(Reuters) - Michel Barnier, négociateur en chef de l'Union européenne, et le ministre britannique du Brexit, David Davis, ont donné rendez-vous à la presse ce jeudi pour faire le point sur le cinquième round de discussions entre Londres et Bruxelles mais l'heure n'est pas à l'optimisme.
La conférence de presse des deux hommes est programmée vers midi (10h00 GMT).
Alors que l'horloge tourne, le divorce entre le Royaume-Uni et l'Union européenne devant être prononcé, conformément à l'article 50 du traité européen, en mars 2019, les négociateurs n'ont pas encore abordé au fond la "période de transition" qui pourrait amortir les effets du Brexit dans les deux premières années suivant divorce.
La Première ministre britannique, Theresa May, s'est prononcée en faveur de cette option lors de son discours de Florence, le 22 septembre.
Mais cette solution censée éviter un "saut dans le vide" au lendemain du divorce, privilégiée notamment par les entreprises britanniques, tarde à prendre forme.
Philip Hammond, ministre britannique des Finances considéré comme le plus fervent partisan de cette approche "douce" du Brexit au sein du cabinet May, a souligné mercredi que cette période de transition deviendrait un "wasting asset", c'est-à-dire un élément qui perd inéluctablement de sa valeur à mesure que le temps passe, si ses contours demeurent flous à l'entame de l'année prochaine.
La veille, le président du Conseil européen, Donald Tusk, avait menacé: si Londres échoue à régler les modalités du divorce d'ici décembre, et à débloquer de ce fait la deuxième phase des négociations, portant sur la période de transition et les futures relations entre le Royaume-Uni et l'UE, alors les Européens devront reconsidérer leurs objectifs.
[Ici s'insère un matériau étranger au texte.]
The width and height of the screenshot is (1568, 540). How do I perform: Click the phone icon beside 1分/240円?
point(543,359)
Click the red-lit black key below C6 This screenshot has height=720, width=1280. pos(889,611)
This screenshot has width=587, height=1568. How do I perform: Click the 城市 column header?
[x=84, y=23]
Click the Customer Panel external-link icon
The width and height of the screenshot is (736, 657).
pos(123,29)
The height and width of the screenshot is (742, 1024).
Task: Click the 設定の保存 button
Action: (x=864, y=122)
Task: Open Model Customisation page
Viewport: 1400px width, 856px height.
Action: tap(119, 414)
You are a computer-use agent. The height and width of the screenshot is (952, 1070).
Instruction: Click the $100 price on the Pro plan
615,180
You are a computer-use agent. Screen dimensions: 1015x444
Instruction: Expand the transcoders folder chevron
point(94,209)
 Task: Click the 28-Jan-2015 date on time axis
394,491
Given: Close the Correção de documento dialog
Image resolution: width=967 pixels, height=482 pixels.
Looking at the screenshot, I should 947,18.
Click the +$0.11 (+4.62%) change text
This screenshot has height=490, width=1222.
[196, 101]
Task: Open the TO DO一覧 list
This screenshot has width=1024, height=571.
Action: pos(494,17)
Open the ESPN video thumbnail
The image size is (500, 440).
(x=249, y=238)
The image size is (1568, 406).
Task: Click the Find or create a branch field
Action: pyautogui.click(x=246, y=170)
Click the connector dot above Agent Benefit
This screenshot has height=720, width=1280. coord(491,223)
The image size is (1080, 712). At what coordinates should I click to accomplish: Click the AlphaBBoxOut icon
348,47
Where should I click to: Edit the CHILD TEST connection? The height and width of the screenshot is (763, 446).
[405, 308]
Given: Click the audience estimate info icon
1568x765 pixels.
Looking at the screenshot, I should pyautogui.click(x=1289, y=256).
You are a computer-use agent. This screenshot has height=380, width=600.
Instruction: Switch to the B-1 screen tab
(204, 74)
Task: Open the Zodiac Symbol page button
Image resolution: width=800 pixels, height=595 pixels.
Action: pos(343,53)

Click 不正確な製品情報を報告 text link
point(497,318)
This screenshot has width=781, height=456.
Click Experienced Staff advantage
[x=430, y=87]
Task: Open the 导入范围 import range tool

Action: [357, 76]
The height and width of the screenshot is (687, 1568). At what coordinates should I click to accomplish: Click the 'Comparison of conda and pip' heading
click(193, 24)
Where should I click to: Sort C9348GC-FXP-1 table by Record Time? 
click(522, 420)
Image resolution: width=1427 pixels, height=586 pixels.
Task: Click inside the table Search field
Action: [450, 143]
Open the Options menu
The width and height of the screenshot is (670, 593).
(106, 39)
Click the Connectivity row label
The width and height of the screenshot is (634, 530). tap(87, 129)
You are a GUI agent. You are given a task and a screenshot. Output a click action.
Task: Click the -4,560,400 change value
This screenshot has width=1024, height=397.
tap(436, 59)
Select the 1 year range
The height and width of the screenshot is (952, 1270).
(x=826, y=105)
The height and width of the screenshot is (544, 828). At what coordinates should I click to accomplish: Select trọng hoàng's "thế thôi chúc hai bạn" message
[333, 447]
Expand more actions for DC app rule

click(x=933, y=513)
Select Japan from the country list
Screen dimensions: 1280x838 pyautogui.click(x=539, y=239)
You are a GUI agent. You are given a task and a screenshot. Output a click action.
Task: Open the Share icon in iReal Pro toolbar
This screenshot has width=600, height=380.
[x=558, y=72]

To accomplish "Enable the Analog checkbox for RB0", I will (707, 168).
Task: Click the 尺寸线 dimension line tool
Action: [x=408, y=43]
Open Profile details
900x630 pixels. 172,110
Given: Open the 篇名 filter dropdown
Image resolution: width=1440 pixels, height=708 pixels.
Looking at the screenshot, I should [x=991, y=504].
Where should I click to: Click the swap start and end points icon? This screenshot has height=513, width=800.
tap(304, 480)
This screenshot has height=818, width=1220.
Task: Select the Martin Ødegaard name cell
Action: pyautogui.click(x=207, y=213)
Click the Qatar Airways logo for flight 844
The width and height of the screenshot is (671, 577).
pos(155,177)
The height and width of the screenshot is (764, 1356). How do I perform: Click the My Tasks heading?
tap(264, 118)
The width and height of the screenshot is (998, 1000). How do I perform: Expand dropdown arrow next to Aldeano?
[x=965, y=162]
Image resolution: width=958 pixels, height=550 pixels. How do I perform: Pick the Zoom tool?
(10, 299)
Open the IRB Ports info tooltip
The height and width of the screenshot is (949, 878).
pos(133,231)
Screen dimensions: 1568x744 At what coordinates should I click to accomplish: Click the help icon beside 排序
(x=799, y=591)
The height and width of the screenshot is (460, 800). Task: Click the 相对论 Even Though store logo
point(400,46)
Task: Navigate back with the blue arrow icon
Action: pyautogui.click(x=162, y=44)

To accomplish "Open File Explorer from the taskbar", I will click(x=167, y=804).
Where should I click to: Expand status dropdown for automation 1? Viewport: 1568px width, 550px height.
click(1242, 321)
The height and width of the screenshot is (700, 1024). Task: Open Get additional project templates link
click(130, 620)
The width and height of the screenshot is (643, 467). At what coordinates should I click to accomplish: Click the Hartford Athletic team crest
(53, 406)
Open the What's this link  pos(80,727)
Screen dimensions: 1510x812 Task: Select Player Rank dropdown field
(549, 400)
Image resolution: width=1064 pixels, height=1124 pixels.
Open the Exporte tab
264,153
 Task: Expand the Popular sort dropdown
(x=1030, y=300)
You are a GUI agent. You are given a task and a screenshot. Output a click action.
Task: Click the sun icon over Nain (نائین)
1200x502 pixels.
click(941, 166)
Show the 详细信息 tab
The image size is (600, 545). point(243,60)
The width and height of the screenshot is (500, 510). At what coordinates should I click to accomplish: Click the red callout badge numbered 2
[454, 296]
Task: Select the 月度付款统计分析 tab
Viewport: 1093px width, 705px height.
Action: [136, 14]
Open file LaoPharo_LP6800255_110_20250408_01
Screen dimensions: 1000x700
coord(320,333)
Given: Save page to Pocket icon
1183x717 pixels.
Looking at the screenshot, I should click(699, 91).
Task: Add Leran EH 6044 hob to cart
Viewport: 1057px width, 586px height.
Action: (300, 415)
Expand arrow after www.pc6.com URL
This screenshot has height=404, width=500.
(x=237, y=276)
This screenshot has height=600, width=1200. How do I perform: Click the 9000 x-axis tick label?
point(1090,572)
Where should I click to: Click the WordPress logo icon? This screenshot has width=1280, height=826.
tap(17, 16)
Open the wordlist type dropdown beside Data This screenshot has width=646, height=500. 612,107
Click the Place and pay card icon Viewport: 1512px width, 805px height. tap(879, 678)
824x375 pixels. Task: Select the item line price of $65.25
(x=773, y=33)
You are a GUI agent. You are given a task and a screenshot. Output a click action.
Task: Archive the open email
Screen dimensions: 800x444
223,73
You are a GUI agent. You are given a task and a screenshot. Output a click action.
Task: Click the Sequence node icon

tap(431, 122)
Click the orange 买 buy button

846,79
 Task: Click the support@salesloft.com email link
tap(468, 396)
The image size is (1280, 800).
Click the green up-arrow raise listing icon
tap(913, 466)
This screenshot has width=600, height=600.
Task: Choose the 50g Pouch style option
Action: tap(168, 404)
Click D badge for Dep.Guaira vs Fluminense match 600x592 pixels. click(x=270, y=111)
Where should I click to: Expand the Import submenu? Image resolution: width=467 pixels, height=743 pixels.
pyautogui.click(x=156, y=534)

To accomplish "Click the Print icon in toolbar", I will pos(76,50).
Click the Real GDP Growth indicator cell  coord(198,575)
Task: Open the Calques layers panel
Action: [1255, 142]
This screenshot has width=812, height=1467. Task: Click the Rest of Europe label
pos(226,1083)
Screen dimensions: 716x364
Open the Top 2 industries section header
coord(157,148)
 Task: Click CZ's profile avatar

"Nous entendons dire à Londres que le gouvernement britannique se prépare au scénario d'une sortie 'sans accord'. L'UE ne travaille pas sur un tel scénario. Nous négocions avec bonne foi et nous espérons toujours que le 'progrès suffisant' sera possible d'ici décembre", a-t-il dit.
"Cela dit, s'il s'avère que les discussions se poursuivent à un rythme lent, et que ce 'progrès suffisant' n'a pas été atteint, alors nous devrons, avec nos amis britanniques, réfléchir à la direction que nous voulons prendre."
Dans le lexique du Brexit, l'expression de 'progrès suffisant' porte sur les avancées à obtenir sur les grands contentieux du divorce (facture du Brexit, droits des ressortissants européens au Royaume-Uni et britanniques dans l'UE, frontière nord-irlandaise) avant que les Européens autorisent Michel Barnier à passer à la deuxième phase des négociations. L'AUSTRALIE OU LA NORVÈGE
Mais plus le blocage s'installe dans le temps, soulignent des négociateurs européens, plus le choix de Londres va se réduire.
En clair, le 30 mars 2019, au premier jour de la vie post-Brexit, les Britanniques n'auraient plus qu'une alternative: sortir sans accord de l'UE et de tous les systèmes communautaires (le "hard Brexit", ou Brexit dur) et être traité comme un pays comme l'Australie, ou opter pour un statu quo en restant membre de la plupart des systèmes communautaires mais en ayant perdu ses droits de vote, à l'image de la Norvège.
"Plus nous nous rapprocherons (de la date butoir), moins il y aura à discuter d'une transition et plus nous nous rapprocherons de ce qui ne serait qu'une transition du statu quo, avec la Grande-Bretagne restant dans tout, mais sans droit de vote", dit l'un d'eux. "Assez vite, ce sera la Norvège ou rien", ajoute-t-il.
Un autre responsable européen estime que cette option est de plus en plus crédible: "En mars 2019, dit-il, la Grande-Bretagne partira officiellement mais la plupart des arrangements existants demeureront de facto (...) Ils auront leur célébration d'indépendance' puis nous nous assiérons de nouveau et parlerons affaires."
L'ancien Premier ministre irlandais John Bruton recommande désormais de sortir du cadre de l'article 50, qui contraint de négocier une sortie de l'UE dans un délai de deux ans, et propose de prolonger de quatre années la période de négociations, ce qui repousserait la date butoir à 2023.
Ni Londres, ni Bruxelles n'en veulent. Mais Bruton a prévenu: "Le calendrier actuel, serré, augmente la probabilité d'une erreur de jugement et d'un départ du Royaume-Uni de l'UE sans aucun accord du tout."